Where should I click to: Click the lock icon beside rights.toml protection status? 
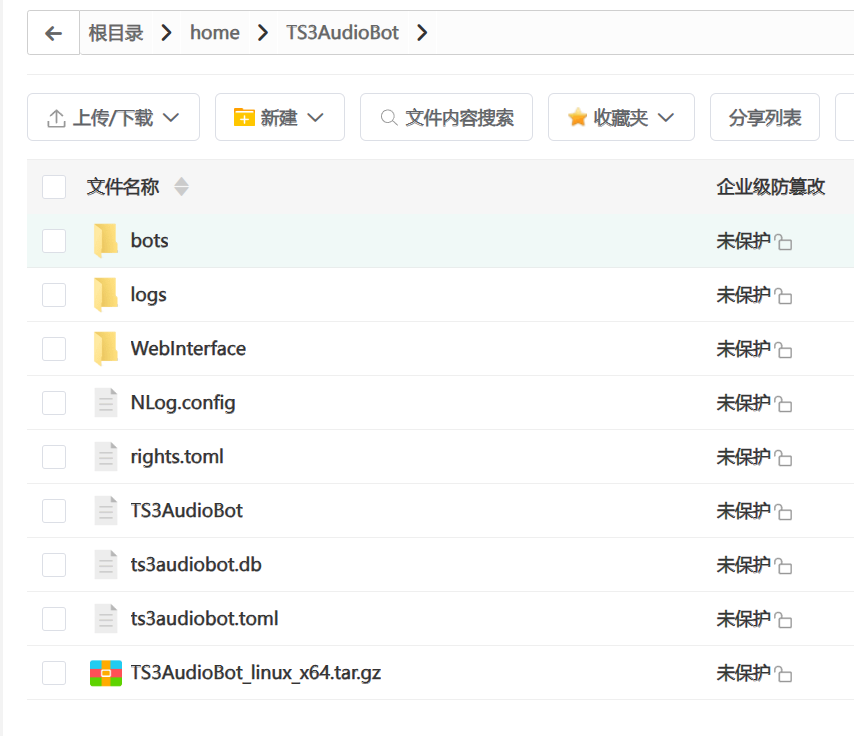784,459
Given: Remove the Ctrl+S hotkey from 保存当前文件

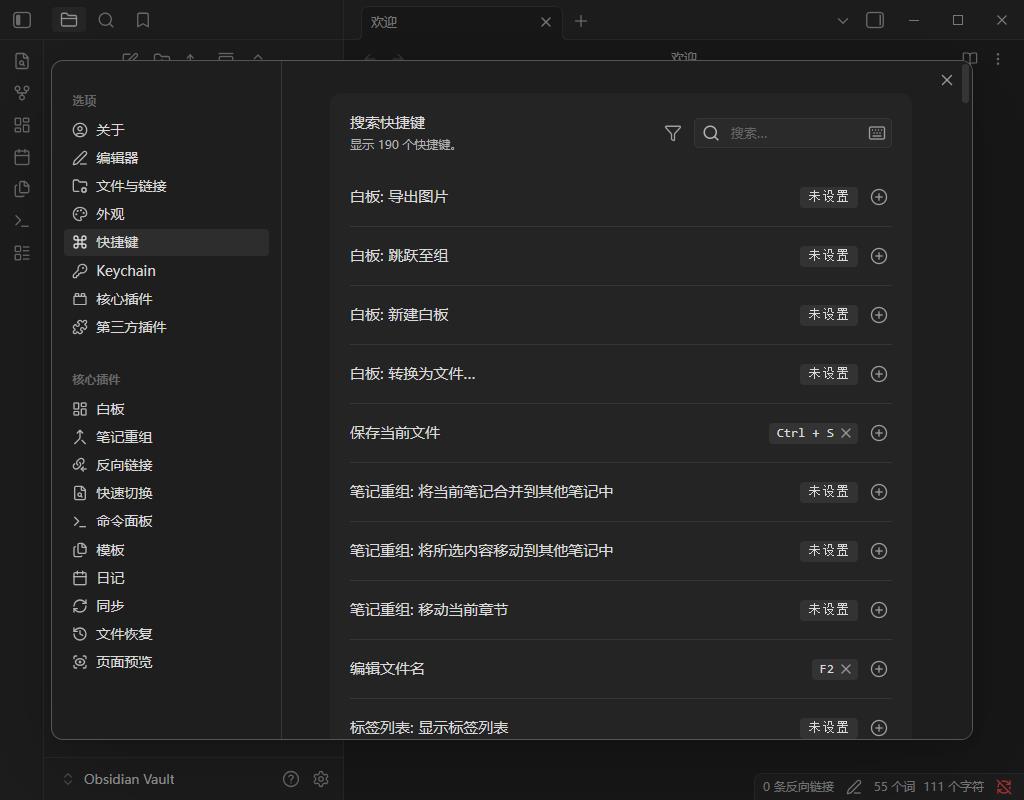Looking at the screenshot, I should (846, 433).
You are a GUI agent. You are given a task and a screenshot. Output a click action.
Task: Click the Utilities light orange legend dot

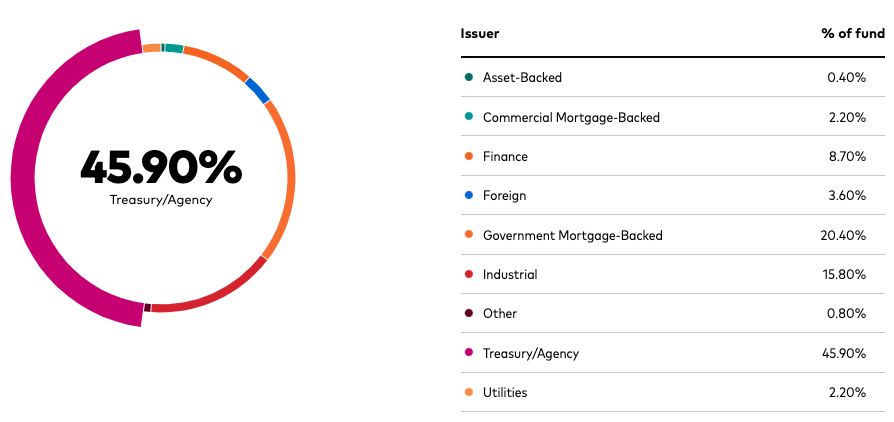tap(469, 392)
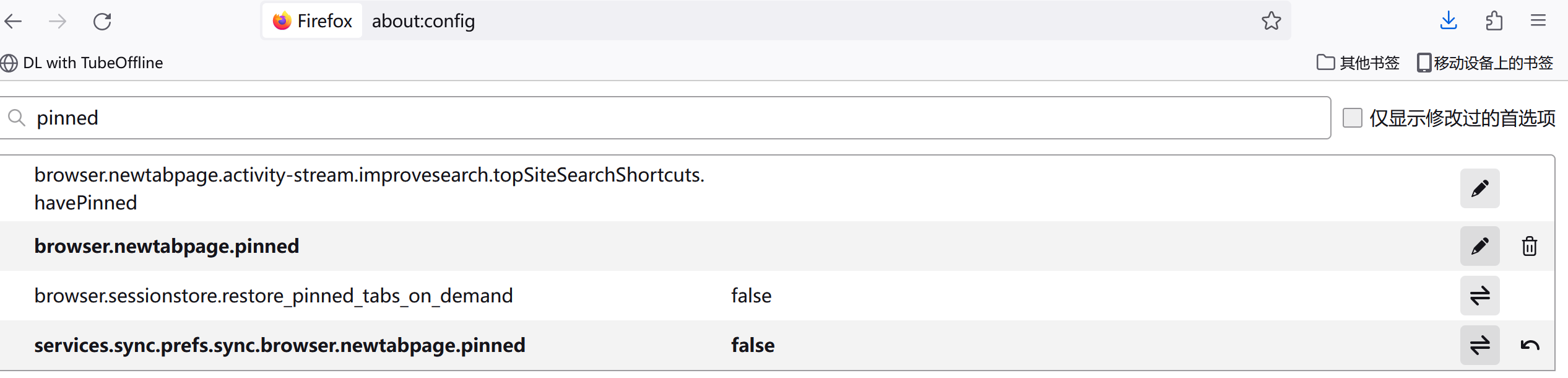The width and height of the screenshot is (1568, 378).
Task: Click the page reload icon
Action: (x=102, y=20)
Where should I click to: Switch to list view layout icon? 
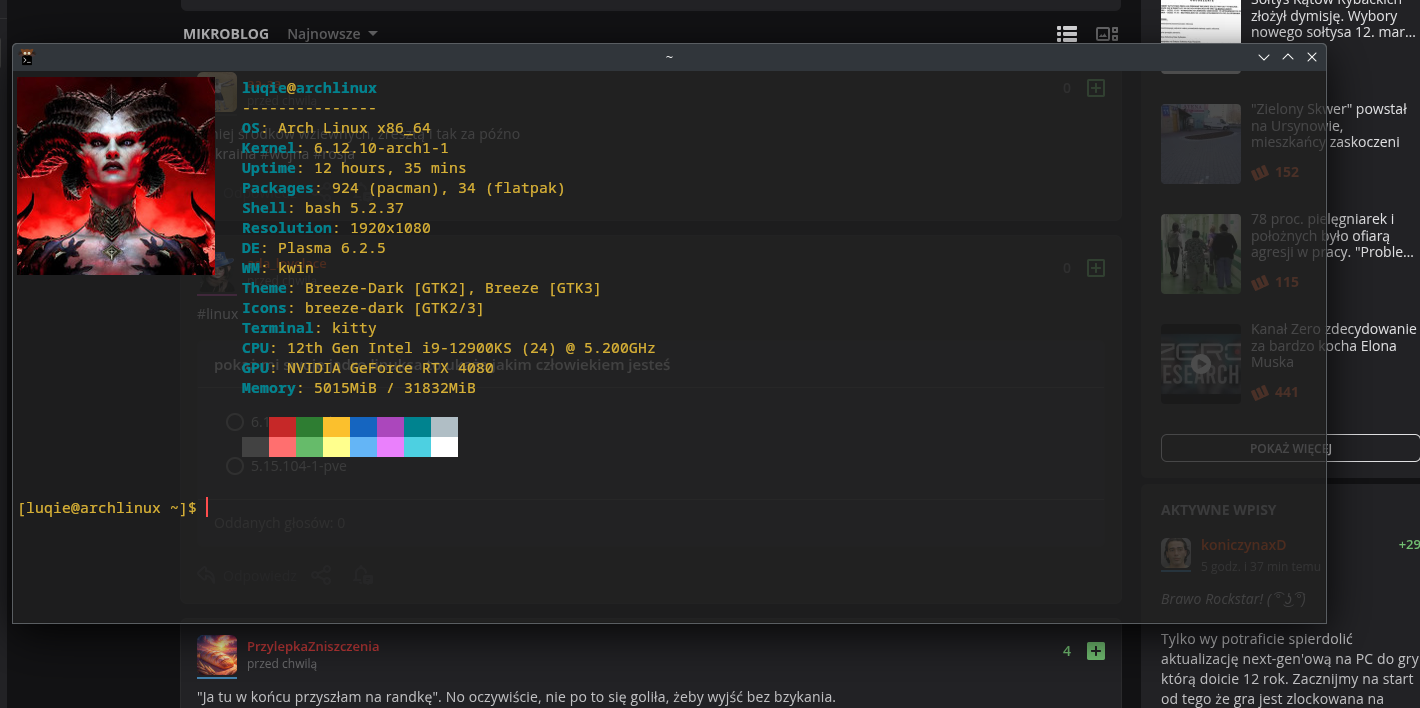(x=1067, y=34)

★ ★ ★ ★ ★ ★ ★

→ PROBLEM TO WORK ON: Reproduce the lines of the material above verbatim, in their original order, and omit the pictures.

→ THE COMPLETED TASK:
Where should I click to: Click the lock icon beside rights.toml protection status? 
784,459
Given: Remove the Ctrl+S hotkey from 保存当前文件

Looking at the screenshot, I should (846, 433).
You are a GUI agent. You are given a task and a screenshot. Output a click action.
Task: Click the Utilities light orange legend dot

tap(469, 392)
The width and height of the screenshot is (1568, 378).
Task: Click the page reload icon
Action: (x=102, y=20)
Where should I click to: Switch to list view layout icon? 
(x=1067, y=34)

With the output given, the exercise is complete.